From a microfinance perspective, using migration in tandem with borrowing is arguably not problematic as long as loans are repaid. In fact, several loan officers in Cambodia interviewed by the author regarded migration as an ideal means of loan repayment—as it was far easier to earn money in Thailand than in poor rural areas of Cambodia. Clearly this problematizes the local development goals that MFIs often assert.

However migra-loans pose questions from the migrant's perspective: What happens when migration is the only (or best) secure means of repaying microcredit loans? Do debts often lead to distress migration? Where migrants are repaying loans via wage labor abroad, do jobs abroad offer protection, security, a minimum level of rights, and stability? Do migrants holding loans risk being deported, therefore curtailing their ability to successfully repay?

Since many MFIs are subsidized by development dollars, it seems particularly important to ask how these loans are promoting sustainable development, and how they might generate or exacerbate vulnerabilities among those they aim to serve.

Impacts of the Credit Revolution on Migration and Mobility

The expansion of access to credit through microfinance—now a multibillion-dollar sector—has resulted in profound shifts across the developing world. Yet while a wealth of research has sought to document the impacts of microcredit on poverty reduction, very little has explored the social impacts of the credit revolution—or specifically its impact on mobility.

The author's research highlighted that Cambodian migrant households largely saw newly available credit as a way to supplement migration—the most profitable and secure way of ensuring repayment. While this worked quite well in some cases, many Cambodians felt the effects of migration dependency: Long separation from family members; intense pressure to migrate to ensure their families' well-being; and trouble repaying debt when the migration strategy failed. Microfinance was seen as useful, but only to a certain extent. It was also regarded as potentially dangerous, creating financial risk as often as it mediated it. Most importantly, it rarely enabled what many migrants asserted they wanted—an ability to make a living at home.

Expanding access to credit can shift, shape, constrain, and generate migration opportunities. It can increase the potential for investment, or put migrants in risky situations.

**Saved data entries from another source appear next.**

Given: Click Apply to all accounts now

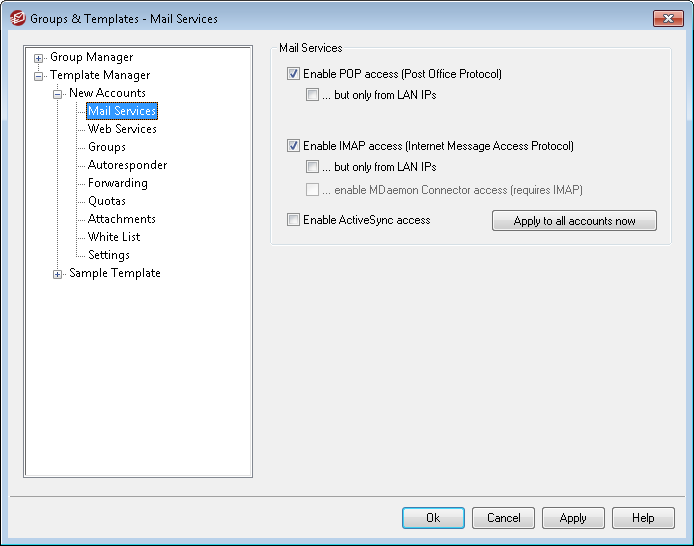Looking at the screenshot, I should click(574, 221).
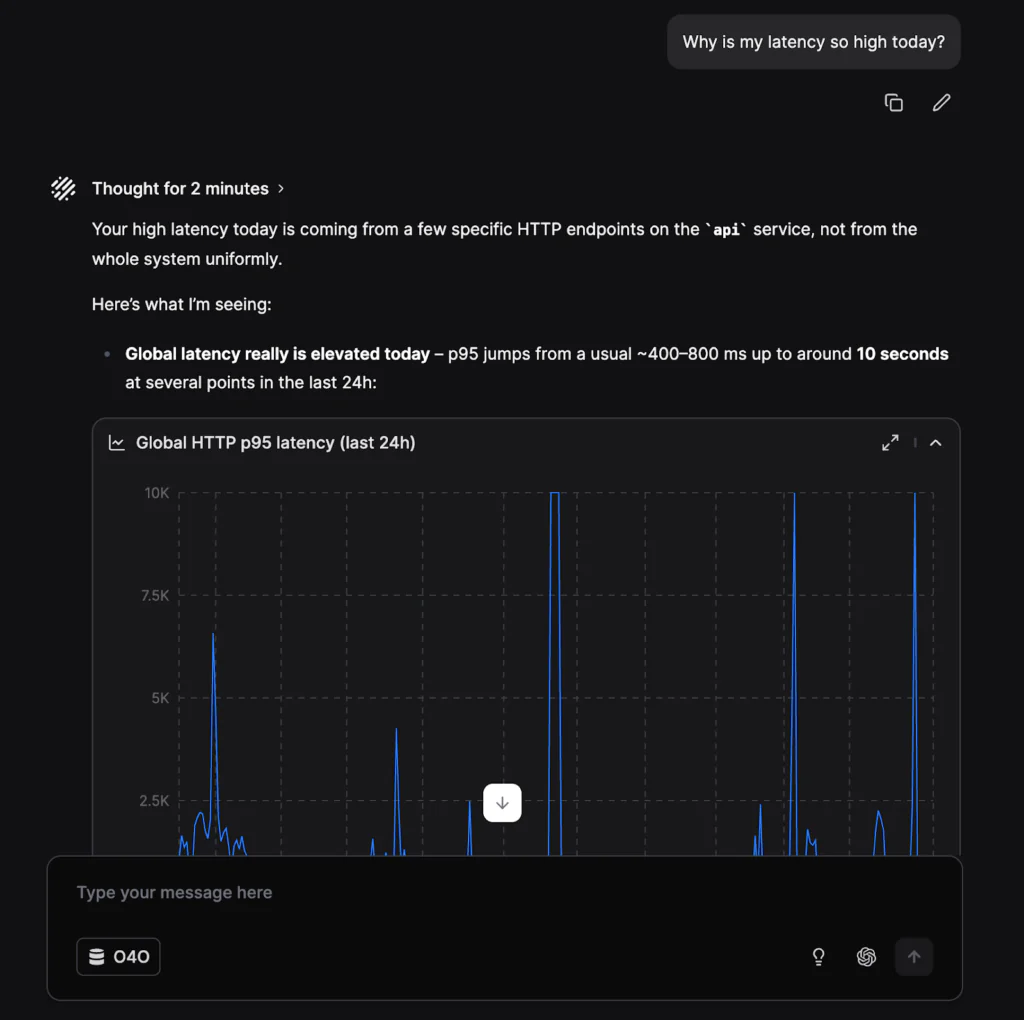The height and width of the screenshot is (1020, 1024).
Task: Click the "Global HTTP p95 latency (last 24h)" title
Action: click(275, 443)
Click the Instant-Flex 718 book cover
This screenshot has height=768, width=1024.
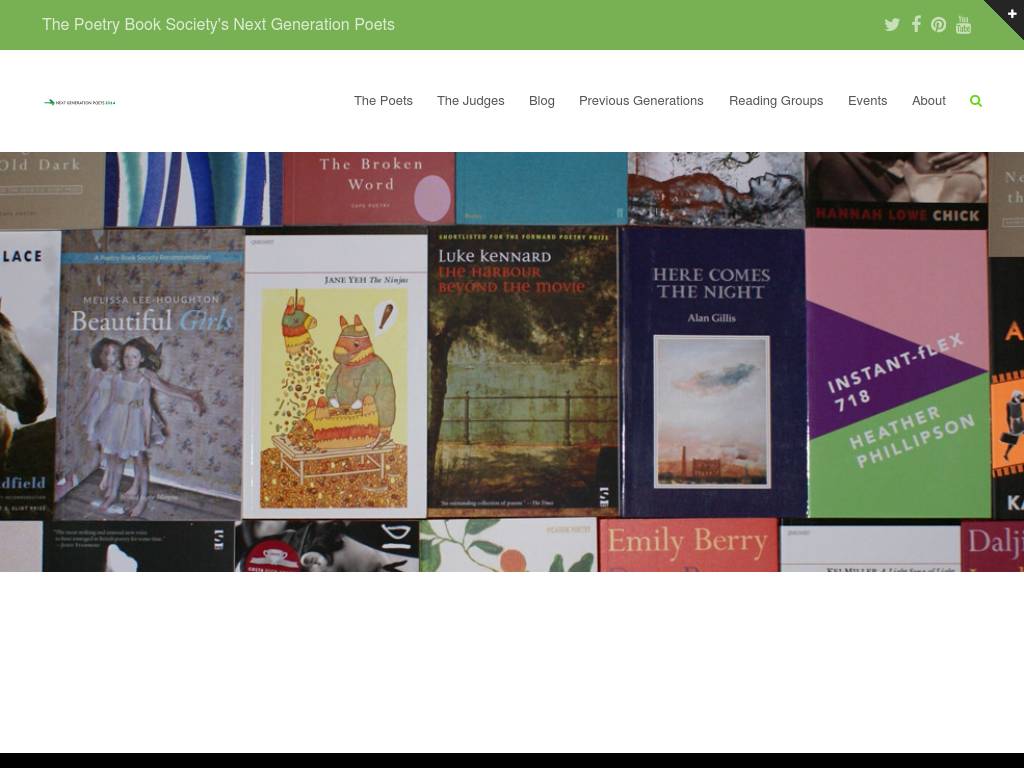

As a result, there is a need to further examine how expanding access to credit interacts with pre-existing migration patterns, and what safeguards should be put in place to ensure that programs aimed at using microfinance to leverage remittances do so in a way that supports and protects migrants.

Sources

Duffy-Tumasz, Amelia. 2009. Paying back comes first: why repayment means more than business in rural Senegal. Gender and Development 17(2):243-54.

Piggot, Rosalind. 2010. How Useful is Microfinance (Migration v. Microfinance). Hosted on Kiva Fellows Blog: Stories from the Field. June 28 2010. Available online.

Gray, Meg. 2009. Microfinance, Migration, and a Constant Stream of Remittances. Hosted on Kiva Fellows Blog: Stories from the Field. November 24, 2009. Available online.

O'Connell Davidson, Julia. 2013. Troubling freedom: migration, debt and modern slavery. Migration Studies 1(1): doi:10.1093/migration/mns002

Shaw, Judith. 2005. Ed. Remittances, Microfinance and Development: building the links. Brisbane: The Foundation for Development Cooperation.

Stoll, David. 2012. El Norte or Bust. How Migration Fever and Microcredit Produced a Financial Crash in a Latin American Town. Rowman & Littlefield.

Taylor, Marcus. 2011. Freedom from Poverty is Not for Free: Rural Development and the Microfinance Crisis in Andhra Pradesh, India. Journal of Agrarian Change 11(4):484-504.

USAID. 2008. Remittances and Microfinance in Latin America and the Caribbean: Steps forward on a long road ahead. Microreport #118: USAID.